STOP Please note: That this workshop has been deprecated. For the latest and updated version featuring the newest features, please access the Workshop at the following link: Cost efficient Spark applications on Amazon EMR. This workshop remains here for reference to those who have used this workshop before, or those who want to reference this workshop for earlier version.

Overview

Welcome! In this workshop you will assume the role of a data engineer, tasked with optimizing the organization’s costs for running Spark applications, using Amazon EMR and EC2 Spot Instances.

The estimated time for completing the workshop is 60-90 minutes and the estimated cost for running the workshop’s resources in your AWS account is less than $2.
The learning objective for the workshop is to become familiar with the best practices and tooling that are available to you for cost optimizing your EMR clusters running Spark applications, using Spot Instances.

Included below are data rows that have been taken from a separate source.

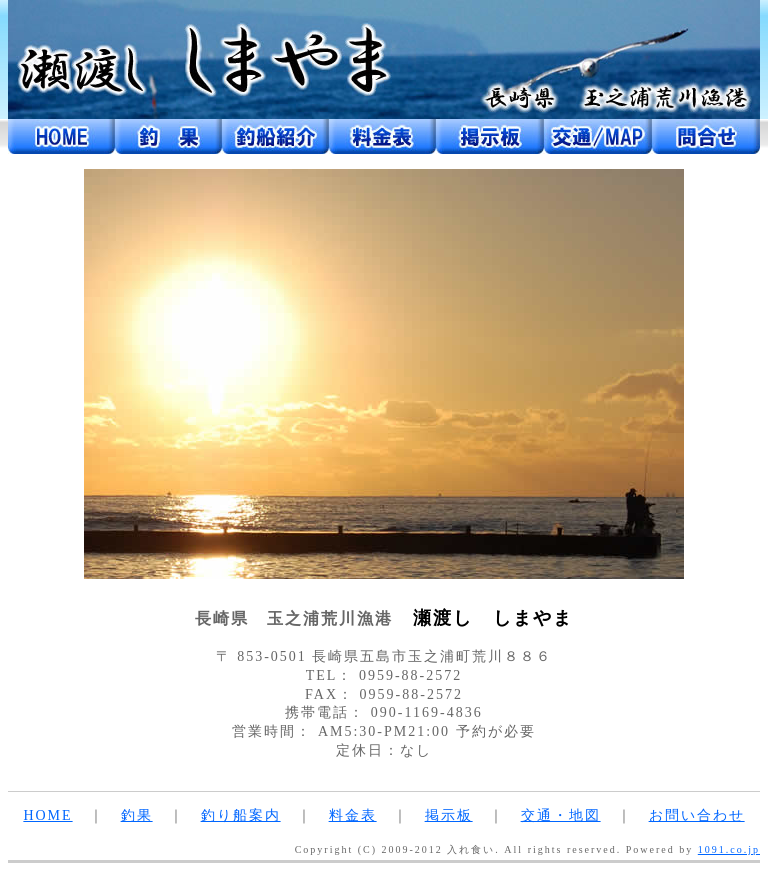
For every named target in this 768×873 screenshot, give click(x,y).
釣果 (137, 815)
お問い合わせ (697, 815)
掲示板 (449, 815)
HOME (47, 815)
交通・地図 (561, 815)
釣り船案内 (241, 815)
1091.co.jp (729, 849)
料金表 (353, 815)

Recap - Amazon EMR and EC2 Spot Instances

  • [Amazon EMR] (https://aws.amazon.com/emr/) provides a managed Hadoop framework that makes it easy, fast, and cost-effective to process vast amounts of data across dynamically scalable Amazon EC2 instances. You can also run other popular distributed frameworks such as [Apache Spark] (https://aws.amazon.com/emr/details/spark/), [HBase] (https://aws.amazon.com/emr/details/hbase/), [Presto] (https://aws.amazon.com/emr/details/presto/), and [Flink] (https://aws.amazon.com/blogs/big-data/use-apache-flink-on-amazon-emr/) in EMR, and interact with data in other AWS data stores such as Amazon S3 and Amazon DynamoDB. EMR Notebooks, based on the popular Jupyter Notebook, provide a development and collaboration environment for ad hoc querying and exploratory analysis. EMR securely and reliably handles a broad set of big data use cases, including log analysis, web indexing, data transformations (ETL), machine learning, financial analysis, scientific simulation, and bioinformatics.

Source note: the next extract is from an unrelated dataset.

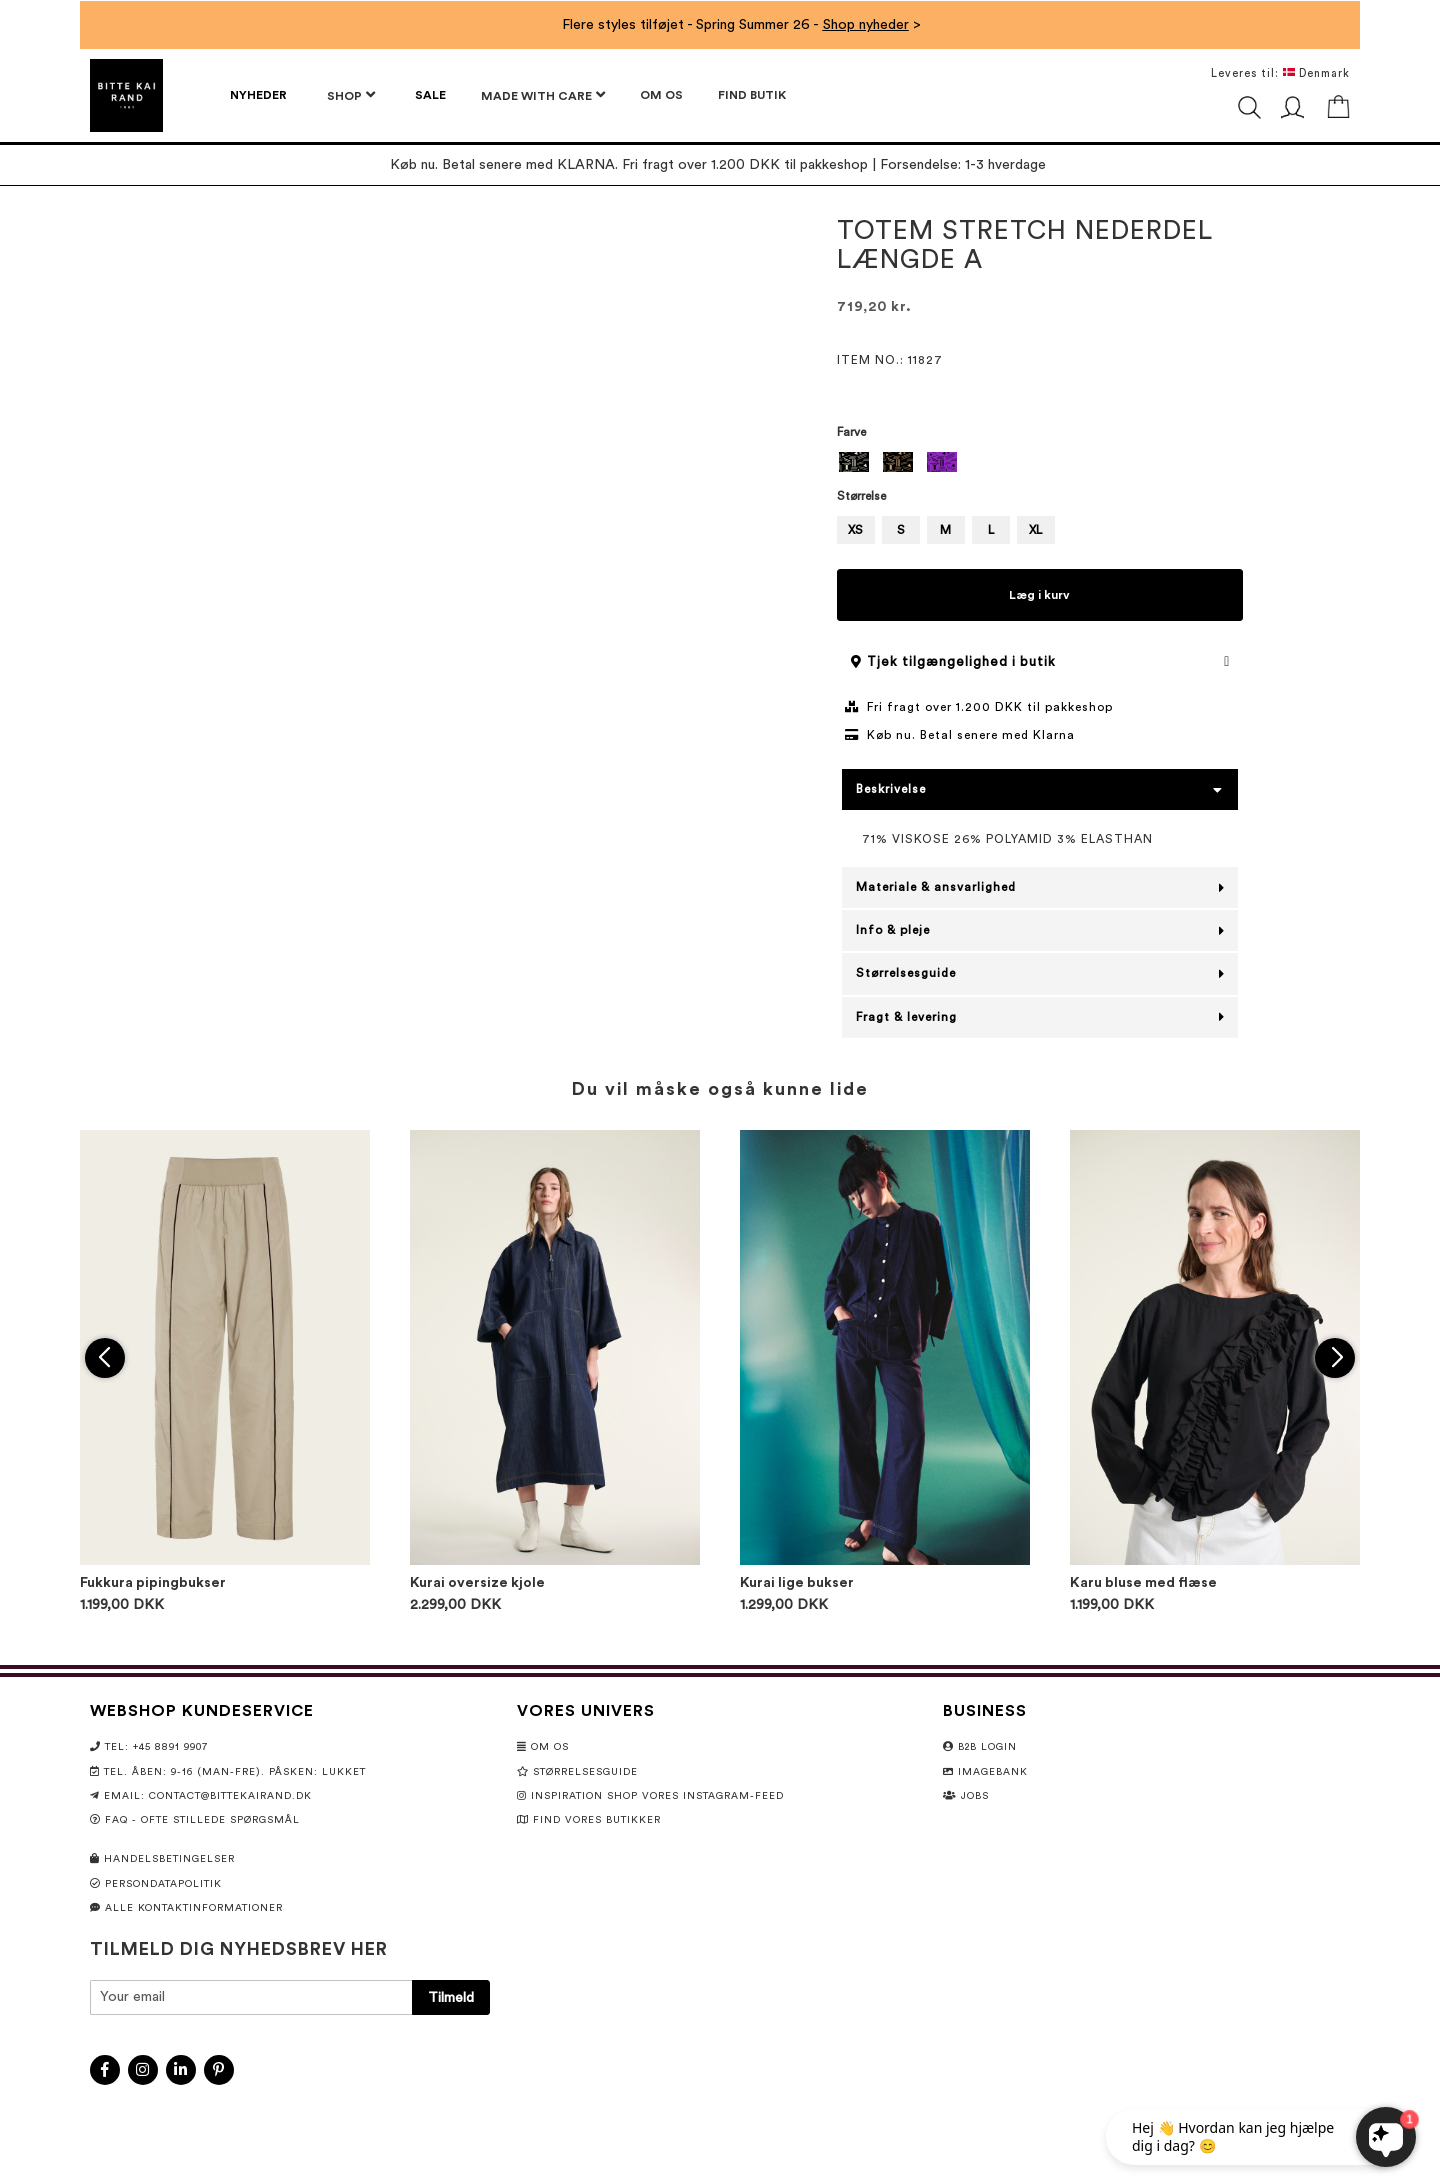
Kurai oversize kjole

  • [Amazon EC2 Spot Instances] (https://aws.amazon.com/ec2/spot/) offer spare compute capacity available in the AWS Cloud at steep discounts compared to On-Demand prices. EC2 can interrupt Spot Instances with two minutes of notification when EC2 needs the capacity back. You can use Spot Instances for various fault-tolerant and flexible applications. Some examples are analytics, containerized workloads, high-performance computing (HPC), stateless web servers, rendering, CI/CD, and other test and development workloads.

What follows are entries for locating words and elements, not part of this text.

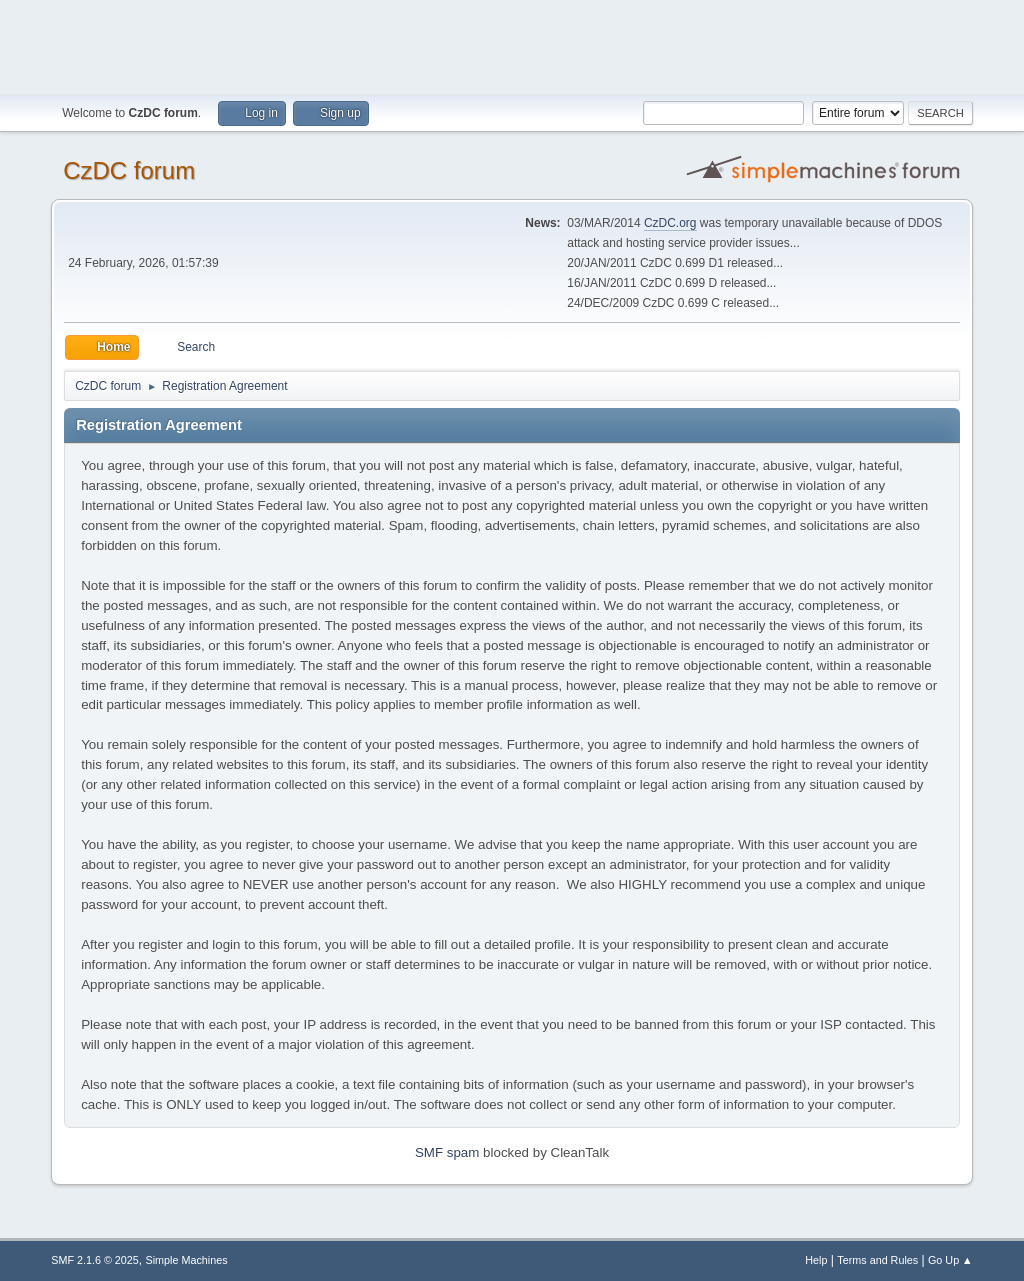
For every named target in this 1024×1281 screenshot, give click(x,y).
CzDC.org (670, 223)
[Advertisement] (512, 45)
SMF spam (447, 1152)
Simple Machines (187, 1260)
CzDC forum (129, 170)
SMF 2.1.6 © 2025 (95, 1260)
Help (816, 1260)
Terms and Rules (877, 1260)
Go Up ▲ (950, 1260)
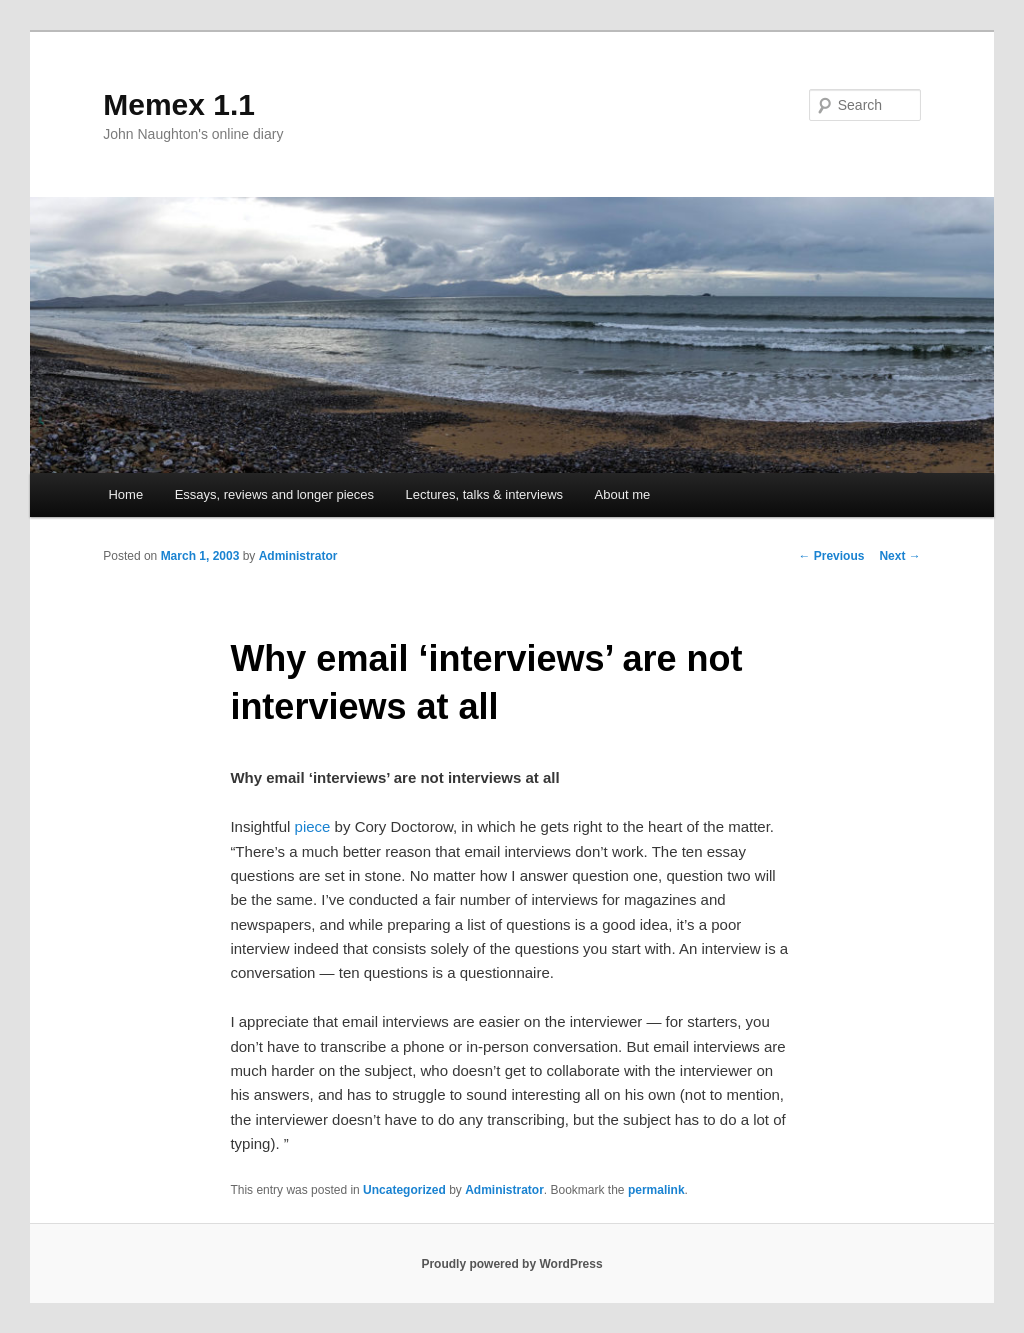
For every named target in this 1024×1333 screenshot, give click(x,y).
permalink (656, 1190)
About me (623, 494)
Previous (831, 556)
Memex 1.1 (179, 104)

About Spot Instances in Analytics workloads

The most important best practice when using Spot Instances is to be flexible with the EC2 instance types that our application can run on, in order to be able to access many spare capacity pools (a combination of EC2 instance type and an Availability Zone), as well as achieve our desired capacity from a different instance type in case some of our Spot capacity in the EMR cluster is interrupted, when EC2 needs the spare capacity back.
It’s possible to run Spark applications in a single cluster that is running on multiple different instance types, we’ll just need to right-size our executors and use the EMR Instance Fleets configuration option in order to meet the Spot diversification best practice. We’ll look into that in detail during this workshop.